**Extracted material**
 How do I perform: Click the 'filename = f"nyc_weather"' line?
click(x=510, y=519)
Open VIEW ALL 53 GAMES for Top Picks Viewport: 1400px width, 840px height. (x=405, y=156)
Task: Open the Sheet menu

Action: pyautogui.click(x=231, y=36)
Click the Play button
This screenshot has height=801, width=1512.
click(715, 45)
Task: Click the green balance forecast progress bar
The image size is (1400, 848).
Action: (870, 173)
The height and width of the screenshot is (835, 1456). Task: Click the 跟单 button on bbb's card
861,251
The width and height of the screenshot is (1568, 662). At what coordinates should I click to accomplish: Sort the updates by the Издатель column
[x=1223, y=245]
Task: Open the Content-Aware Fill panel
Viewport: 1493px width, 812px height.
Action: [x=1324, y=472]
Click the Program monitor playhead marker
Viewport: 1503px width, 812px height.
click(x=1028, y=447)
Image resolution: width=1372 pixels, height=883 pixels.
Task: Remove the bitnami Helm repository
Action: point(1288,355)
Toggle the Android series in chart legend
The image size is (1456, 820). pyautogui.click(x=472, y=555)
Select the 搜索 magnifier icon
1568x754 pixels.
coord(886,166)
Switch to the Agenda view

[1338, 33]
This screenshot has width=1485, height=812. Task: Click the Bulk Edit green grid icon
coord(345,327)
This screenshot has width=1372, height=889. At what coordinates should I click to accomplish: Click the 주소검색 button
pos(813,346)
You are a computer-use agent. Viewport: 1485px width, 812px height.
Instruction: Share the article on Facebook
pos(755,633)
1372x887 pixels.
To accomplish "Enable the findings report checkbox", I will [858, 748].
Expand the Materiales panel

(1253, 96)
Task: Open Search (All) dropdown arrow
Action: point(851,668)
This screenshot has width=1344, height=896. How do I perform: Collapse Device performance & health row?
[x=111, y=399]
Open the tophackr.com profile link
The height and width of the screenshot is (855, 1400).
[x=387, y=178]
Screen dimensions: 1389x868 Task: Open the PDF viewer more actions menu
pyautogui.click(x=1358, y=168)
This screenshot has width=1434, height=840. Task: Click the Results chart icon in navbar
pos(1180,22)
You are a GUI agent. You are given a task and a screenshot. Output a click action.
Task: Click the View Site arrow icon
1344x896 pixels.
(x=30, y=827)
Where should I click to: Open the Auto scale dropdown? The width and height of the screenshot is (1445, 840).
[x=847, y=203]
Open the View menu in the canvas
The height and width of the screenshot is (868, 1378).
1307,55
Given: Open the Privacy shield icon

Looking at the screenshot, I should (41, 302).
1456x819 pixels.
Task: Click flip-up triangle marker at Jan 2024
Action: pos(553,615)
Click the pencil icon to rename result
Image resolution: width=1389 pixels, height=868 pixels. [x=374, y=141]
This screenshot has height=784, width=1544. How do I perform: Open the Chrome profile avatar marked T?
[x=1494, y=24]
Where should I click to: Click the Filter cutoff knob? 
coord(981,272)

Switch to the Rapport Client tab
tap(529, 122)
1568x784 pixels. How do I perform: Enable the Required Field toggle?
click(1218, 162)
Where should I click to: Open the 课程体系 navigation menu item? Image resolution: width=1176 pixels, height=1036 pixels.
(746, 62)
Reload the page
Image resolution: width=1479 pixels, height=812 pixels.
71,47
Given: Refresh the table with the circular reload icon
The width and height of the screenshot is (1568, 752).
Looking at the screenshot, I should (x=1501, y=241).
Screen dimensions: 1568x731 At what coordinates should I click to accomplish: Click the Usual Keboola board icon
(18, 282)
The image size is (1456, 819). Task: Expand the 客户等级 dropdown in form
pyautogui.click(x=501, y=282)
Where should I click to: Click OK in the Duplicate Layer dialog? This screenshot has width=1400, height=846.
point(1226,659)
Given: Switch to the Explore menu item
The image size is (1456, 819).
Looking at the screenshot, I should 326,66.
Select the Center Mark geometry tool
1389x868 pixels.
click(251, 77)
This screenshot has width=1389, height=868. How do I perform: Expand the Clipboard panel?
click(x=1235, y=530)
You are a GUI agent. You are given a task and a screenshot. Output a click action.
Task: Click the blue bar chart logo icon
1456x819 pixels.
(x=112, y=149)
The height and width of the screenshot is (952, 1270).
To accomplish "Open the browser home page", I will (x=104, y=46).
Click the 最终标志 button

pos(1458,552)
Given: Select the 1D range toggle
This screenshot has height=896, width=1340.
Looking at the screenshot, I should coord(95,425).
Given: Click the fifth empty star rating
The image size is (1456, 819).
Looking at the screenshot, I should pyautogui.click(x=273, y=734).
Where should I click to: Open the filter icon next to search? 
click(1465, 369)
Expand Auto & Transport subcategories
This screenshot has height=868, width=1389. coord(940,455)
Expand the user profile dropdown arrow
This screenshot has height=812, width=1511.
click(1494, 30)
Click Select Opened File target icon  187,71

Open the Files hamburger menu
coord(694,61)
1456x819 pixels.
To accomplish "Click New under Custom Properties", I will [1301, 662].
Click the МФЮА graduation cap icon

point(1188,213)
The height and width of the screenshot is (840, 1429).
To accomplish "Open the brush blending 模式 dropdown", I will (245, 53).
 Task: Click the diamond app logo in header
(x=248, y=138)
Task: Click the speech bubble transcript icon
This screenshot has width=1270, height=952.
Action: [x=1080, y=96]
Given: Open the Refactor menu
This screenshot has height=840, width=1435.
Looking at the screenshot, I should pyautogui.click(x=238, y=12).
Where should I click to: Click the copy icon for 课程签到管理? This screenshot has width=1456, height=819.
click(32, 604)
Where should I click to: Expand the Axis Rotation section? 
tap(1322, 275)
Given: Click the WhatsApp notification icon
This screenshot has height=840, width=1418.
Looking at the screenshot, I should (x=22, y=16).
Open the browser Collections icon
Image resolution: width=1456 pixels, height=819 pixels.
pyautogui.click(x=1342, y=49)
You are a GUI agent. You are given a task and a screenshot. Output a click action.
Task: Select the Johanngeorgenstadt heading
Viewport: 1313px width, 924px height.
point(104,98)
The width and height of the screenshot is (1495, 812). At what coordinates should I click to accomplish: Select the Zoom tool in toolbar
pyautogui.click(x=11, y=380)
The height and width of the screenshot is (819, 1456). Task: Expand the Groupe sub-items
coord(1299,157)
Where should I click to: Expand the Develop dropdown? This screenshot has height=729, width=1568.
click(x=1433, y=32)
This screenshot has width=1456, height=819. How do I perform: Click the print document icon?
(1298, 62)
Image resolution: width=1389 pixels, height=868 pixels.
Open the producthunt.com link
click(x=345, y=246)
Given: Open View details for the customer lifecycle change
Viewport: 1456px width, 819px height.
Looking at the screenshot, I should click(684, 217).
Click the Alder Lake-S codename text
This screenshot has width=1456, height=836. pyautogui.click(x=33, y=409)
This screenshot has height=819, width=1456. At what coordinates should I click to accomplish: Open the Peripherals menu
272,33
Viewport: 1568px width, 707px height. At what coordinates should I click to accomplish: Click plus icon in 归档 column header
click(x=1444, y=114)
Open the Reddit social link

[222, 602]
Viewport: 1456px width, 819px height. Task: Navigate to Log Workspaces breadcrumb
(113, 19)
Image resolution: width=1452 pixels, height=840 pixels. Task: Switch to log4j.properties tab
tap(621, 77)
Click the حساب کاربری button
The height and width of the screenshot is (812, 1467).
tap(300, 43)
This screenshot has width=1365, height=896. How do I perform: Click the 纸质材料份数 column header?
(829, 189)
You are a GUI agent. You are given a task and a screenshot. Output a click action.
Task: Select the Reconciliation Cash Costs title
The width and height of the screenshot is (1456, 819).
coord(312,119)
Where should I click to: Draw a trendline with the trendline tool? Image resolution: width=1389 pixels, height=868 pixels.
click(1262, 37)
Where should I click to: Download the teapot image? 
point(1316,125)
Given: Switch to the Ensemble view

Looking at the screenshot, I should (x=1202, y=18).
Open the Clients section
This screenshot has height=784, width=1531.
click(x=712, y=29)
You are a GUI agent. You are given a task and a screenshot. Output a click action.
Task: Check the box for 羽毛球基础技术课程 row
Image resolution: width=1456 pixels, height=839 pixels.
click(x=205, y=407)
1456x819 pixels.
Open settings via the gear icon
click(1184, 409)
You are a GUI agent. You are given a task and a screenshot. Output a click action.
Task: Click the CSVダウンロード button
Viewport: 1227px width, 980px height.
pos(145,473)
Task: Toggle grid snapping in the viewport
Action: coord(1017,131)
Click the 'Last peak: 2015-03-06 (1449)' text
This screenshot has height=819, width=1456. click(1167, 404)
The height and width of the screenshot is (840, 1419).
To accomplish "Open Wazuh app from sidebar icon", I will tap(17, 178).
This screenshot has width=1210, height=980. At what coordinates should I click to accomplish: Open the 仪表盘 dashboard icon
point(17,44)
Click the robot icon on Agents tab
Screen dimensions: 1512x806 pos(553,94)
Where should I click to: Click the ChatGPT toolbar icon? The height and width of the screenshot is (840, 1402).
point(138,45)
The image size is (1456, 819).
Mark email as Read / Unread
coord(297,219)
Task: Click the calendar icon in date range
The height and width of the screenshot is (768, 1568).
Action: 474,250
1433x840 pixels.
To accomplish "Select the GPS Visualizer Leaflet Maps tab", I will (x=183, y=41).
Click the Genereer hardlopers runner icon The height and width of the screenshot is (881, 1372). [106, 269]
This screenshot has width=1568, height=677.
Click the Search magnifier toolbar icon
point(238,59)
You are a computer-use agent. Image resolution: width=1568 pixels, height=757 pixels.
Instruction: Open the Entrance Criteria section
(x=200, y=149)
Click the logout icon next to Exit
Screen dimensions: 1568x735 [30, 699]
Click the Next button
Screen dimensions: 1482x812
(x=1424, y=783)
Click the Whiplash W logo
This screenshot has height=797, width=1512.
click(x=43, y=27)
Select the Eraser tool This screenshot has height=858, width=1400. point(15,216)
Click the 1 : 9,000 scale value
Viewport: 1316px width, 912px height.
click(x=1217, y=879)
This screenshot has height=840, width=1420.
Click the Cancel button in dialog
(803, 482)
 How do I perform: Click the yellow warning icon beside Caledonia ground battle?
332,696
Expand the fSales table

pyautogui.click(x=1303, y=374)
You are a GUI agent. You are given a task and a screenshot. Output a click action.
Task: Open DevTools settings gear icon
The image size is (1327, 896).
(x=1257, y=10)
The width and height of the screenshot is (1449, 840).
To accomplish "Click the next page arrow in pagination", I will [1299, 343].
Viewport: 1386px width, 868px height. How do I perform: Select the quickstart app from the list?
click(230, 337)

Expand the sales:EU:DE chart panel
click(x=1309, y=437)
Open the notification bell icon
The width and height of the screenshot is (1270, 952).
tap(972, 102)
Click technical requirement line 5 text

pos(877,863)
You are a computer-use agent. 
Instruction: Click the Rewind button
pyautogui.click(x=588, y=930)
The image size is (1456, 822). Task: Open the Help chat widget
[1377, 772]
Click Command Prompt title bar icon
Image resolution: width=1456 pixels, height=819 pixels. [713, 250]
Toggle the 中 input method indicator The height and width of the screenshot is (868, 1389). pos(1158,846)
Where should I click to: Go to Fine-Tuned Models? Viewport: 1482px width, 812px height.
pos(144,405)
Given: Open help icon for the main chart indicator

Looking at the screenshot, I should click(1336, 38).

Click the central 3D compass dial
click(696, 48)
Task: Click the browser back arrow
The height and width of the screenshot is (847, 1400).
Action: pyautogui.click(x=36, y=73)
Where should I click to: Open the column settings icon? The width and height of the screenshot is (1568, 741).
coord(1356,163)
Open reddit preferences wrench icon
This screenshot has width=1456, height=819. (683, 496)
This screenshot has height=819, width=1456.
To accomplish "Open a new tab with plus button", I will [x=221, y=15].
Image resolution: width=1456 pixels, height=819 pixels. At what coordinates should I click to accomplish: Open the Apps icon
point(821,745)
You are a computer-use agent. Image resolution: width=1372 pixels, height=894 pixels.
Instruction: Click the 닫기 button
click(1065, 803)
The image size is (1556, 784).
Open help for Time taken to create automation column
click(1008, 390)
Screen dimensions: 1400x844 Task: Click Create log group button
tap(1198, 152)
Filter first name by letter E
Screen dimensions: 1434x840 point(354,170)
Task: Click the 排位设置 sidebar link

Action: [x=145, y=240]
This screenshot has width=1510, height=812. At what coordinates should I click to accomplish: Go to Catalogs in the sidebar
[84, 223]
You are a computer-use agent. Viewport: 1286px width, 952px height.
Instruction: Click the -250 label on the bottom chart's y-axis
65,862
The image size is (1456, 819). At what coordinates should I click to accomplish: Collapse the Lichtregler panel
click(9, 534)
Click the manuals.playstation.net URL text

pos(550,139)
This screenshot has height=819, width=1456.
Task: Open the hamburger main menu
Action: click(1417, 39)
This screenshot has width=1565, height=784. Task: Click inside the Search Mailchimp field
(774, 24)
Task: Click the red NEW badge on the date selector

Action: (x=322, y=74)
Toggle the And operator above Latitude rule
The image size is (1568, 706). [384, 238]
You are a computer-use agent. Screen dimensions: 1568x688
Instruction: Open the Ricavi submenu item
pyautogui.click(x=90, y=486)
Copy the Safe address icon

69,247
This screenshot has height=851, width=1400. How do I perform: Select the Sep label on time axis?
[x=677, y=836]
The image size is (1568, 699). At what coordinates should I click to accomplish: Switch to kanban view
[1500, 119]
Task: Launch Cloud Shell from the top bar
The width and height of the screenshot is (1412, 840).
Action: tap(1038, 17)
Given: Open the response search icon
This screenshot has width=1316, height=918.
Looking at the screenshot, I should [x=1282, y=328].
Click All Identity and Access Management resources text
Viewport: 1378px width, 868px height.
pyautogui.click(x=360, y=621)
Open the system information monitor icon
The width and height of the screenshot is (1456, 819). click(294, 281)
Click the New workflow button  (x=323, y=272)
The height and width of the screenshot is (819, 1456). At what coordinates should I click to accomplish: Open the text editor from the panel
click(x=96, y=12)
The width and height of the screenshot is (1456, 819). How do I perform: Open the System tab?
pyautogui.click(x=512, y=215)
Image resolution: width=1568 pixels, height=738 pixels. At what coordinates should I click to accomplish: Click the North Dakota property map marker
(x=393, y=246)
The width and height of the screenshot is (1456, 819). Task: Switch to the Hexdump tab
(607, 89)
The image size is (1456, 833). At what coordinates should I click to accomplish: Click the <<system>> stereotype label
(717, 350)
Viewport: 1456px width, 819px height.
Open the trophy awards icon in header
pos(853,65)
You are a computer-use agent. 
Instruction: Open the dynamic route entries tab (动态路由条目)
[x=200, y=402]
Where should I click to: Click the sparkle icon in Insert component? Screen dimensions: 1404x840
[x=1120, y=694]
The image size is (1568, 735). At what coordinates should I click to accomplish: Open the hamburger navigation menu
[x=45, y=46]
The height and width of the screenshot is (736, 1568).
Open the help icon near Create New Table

**What you should do**
Look through the entries and find each line that has the string "notification". Copy those lines.

**Result below**
Given: Click the WhatsApp notification icon
Open the notification bell icon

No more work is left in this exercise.